In practice, the application of this condition should be flexible. Geographically speaking, influence could be limited within a small area, such as a county or town, or extended to a vast region, such as a province or a city. The essence of the Anti-unfair Competition Law is that the prior rights holder may fall back on the law to seek protection for its rights. It would be unreasonable if a sign had to be well known or famous across China in order to be entitled to protection.

For further information on this topic please contact Hui Huang or Paul Ranjard at Wanhuida Peksung by telephone (+86 10 6892 1000) or email ( or The Wanhuida Peksung website can be accessed at and


(1) Article 10bis of the Paris Convention reads as follows:

(1) The countries of the Union are bound to assure to nationals of such countries effective protection against unfair competition.

(2) Any act of competition contrary to honest practices in industrial or commercial matters constitutes an act of unfair competition.

(3) The following in particular shall be prohibited:

1. all acts of such a nature as to create confusion by any means whatever with the establishment, the goods, or the industrial or commercial activities, of a competitor;

2. false allegations in the course of trade of such a nature as to discredit the establishment, the goods, or the industrial or commercial activities, of a competitor;

3. indications or allegations the use of which in the course of trade is liable to mislead the public as to the nature, the manufacturing process, the characteristics, the suitability for their purpose, or the quantity, of the goods.

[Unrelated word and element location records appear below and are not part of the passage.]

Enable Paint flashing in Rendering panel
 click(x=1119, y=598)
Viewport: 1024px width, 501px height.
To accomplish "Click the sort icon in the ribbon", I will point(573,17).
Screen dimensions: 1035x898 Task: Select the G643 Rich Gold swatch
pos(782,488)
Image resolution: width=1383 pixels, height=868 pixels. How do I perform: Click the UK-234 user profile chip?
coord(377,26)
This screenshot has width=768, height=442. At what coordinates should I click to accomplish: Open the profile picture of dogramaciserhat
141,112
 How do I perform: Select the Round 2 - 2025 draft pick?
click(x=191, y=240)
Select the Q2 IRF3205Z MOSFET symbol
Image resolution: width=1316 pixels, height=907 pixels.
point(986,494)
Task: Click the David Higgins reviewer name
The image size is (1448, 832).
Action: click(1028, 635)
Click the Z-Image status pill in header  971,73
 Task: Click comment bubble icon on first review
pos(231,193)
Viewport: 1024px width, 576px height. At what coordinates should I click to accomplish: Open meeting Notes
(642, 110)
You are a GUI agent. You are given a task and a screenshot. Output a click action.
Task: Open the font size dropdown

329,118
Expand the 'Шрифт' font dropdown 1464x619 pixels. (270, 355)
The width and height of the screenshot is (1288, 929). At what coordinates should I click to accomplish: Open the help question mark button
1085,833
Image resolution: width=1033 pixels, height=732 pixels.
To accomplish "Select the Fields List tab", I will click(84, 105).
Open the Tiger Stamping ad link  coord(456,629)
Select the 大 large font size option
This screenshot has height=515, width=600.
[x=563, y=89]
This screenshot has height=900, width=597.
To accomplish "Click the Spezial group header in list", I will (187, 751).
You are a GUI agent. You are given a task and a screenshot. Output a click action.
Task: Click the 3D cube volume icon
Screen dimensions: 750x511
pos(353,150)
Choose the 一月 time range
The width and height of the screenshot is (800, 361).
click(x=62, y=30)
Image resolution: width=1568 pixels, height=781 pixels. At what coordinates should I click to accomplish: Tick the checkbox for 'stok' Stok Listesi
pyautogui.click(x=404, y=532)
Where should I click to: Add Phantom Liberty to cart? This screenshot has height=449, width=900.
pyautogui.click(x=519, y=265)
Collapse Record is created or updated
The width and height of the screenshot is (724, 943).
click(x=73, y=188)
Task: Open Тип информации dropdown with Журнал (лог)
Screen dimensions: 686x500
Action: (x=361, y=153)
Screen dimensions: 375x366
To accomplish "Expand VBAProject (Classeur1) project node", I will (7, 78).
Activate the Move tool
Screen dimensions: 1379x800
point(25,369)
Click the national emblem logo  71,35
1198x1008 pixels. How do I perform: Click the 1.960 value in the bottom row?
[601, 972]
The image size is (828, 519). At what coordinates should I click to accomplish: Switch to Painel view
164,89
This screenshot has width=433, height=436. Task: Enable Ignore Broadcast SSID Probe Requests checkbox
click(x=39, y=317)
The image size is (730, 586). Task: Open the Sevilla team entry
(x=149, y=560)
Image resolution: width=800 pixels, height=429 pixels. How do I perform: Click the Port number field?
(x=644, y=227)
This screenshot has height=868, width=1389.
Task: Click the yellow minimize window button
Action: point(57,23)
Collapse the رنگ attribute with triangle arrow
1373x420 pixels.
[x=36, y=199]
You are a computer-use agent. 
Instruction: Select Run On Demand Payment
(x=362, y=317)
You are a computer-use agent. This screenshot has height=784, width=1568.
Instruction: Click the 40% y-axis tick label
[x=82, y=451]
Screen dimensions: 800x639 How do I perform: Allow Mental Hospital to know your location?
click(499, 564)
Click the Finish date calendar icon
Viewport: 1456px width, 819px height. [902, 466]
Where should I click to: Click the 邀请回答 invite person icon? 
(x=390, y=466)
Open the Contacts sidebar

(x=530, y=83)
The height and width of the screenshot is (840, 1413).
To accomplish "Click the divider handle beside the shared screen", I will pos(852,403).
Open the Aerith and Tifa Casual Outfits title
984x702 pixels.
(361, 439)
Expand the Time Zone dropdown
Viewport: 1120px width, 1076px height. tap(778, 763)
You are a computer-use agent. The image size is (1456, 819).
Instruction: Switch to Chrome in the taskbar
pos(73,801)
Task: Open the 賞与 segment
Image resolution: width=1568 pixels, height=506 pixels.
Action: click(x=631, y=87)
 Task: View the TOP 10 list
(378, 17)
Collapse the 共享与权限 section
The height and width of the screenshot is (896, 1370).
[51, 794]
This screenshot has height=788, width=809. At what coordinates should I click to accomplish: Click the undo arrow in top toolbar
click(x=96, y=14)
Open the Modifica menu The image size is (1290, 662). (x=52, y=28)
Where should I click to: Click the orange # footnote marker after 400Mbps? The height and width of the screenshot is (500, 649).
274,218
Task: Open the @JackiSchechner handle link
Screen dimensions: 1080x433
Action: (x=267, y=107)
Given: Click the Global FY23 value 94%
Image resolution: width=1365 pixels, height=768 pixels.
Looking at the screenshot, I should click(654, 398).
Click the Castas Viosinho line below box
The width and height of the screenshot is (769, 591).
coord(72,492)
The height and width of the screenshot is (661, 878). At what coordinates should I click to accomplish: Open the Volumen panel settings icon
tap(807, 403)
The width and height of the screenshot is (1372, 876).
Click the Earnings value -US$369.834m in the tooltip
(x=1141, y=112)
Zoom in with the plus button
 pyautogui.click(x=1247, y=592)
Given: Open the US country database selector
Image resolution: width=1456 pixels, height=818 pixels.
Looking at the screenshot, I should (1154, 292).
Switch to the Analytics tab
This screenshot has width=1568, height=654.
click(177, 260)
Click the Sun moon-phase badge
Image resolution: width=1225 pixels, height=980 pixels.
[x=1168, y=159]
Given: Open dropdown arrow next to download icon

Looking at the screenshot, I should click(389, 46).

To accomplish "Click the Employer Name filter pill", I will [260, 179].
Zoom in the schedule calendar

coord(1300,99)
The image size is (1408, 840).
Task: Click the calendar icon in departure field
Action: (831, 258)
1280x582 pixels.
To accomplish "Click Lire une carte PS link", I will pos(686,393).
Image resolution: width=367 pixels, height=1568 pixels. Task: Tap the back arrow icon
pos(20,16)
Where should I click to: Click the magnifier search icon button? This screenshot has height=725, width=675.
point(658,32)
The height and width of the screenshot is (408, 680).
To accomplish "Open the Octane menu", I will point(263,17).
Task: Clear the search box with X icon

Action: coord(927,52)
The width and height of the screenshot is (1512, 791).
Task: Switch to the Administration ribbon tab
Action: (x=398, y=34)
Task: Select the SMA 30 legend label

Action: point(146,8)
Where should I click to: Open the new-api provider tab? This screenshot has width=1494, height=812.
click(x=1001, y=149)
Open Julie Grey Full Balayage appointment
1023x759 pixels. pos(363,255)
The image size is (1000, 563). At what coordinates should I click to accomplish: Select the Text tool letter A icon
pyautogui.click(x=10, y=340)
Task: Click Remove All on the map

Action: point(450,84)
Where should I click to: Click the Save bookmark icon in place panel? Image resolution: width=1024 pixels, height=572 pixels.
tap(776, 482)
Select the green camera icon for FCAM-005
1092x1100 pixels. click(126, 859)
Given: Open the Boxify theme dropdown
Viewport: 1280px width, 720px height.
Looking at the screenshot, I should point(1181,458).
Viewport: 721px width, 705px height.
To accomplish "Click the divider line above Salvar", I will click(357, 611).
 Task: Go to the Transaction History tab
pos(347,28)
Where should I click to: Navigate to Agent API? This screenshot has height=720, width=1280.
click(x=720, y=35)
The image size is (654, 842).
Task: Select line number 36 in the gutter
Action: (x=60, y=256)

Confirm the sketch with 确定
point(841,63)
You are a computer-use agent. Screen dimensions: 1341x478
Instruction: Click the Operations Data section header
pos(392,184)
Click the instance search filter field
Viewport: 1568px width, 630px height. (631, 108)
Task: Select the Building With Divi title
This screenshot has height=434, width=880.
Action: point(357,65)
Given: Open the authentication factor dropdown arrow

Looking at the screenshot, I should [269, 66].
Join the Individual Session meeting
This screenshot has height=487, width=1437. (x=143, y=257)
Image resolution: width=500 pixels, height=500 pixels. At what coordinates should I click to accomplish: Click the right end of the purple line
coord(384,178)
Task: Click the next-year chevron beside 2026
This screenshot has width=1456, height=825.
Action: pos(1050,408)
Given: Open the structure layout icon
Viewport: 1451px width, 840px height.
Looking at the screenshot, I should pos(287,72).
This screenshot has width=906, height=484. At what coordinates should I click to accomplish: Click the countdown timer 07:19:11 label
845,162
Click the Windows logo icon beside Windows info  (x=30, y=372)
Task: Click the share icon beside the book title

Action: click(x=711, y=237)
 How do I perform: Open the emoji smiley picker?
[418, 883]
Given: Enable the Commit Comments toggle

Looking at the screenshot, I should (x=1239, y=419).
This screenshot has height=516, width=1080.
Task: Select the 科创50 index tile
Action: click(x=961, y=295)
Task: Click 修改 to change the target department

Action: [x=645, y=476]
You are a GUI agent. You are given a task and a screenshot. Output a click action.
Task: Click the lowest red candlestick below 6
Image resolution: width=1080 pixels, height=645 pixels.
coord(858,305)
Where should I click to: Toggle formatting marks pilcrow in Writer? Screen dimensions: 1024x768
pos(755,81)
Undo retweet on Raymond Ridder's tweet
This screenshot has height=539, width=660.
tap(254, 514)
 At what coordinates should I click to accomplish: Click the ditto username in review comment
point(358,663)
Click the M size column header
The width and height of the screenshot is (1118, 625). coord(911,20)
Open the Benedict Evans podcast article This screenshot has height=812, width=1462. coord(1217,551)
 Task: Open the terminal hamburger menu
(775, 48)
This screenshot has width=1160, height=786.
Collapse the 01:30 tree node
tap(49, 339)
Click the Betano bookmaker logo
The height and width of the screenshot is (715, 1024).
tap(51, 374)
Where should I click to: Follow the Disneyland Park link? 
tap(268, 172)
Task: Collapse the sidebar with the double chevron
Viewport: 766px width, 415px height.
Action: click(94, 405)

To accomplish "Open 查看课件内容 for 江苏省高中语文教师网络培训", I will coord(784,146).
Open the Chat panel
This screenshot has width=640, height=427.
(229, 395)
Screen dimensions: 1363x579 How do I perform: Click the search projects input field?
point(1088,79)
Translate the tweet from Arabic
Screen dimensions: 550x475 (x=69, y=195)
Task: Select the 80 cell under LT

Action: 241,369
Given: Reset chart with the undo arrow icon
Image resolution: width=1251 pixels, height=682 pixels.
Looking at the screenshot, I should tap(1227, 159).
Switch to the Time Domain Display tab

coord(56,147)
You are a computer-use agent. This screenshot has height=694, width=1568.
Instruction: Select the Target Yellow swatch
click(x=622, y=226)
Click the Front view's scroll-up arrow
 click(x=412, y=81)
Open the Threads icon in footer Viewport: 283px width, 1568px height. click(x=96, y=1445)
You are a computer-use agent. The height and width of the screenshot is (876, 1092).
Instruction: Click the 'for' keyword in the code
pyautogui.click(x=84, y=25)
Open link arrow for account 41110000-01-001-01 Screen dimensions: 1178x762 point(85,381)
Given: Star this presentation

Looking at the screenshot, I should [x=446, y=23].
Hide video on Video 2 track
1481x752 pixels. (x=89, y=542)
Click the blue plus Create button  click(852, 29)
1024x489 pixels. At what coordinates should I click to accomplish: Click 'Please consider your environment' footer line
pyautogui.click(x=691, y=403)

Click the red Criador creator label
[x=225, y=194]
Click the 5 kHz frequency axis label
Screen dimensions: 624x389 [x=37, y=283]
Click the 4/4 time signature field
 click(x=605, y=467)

(2) This update is part of a series that examine the new Anti-unfair Competition Law in view of Article 10bis of the Paris Convention and the Trademark Law. For previous updates in the series, please see "Relationship between new Anti-unfair Competition Law and Paris Convention: general principles" and "Relationship between new Anti-unfair Competition Law and Paris Convention: misleading consumers".

(3) The M&G pen case, Supreme People's Court, 2010 Min Ti Zi 16.

(4) The Northeastern cuisine case, Guangdong High Court, 2001 Yue Gao Fa Zhi Zhong Zi 63.

(5) Hutong Sightseeing, Beijing High Court, 2002 Gao Min Zhong Zi No 84.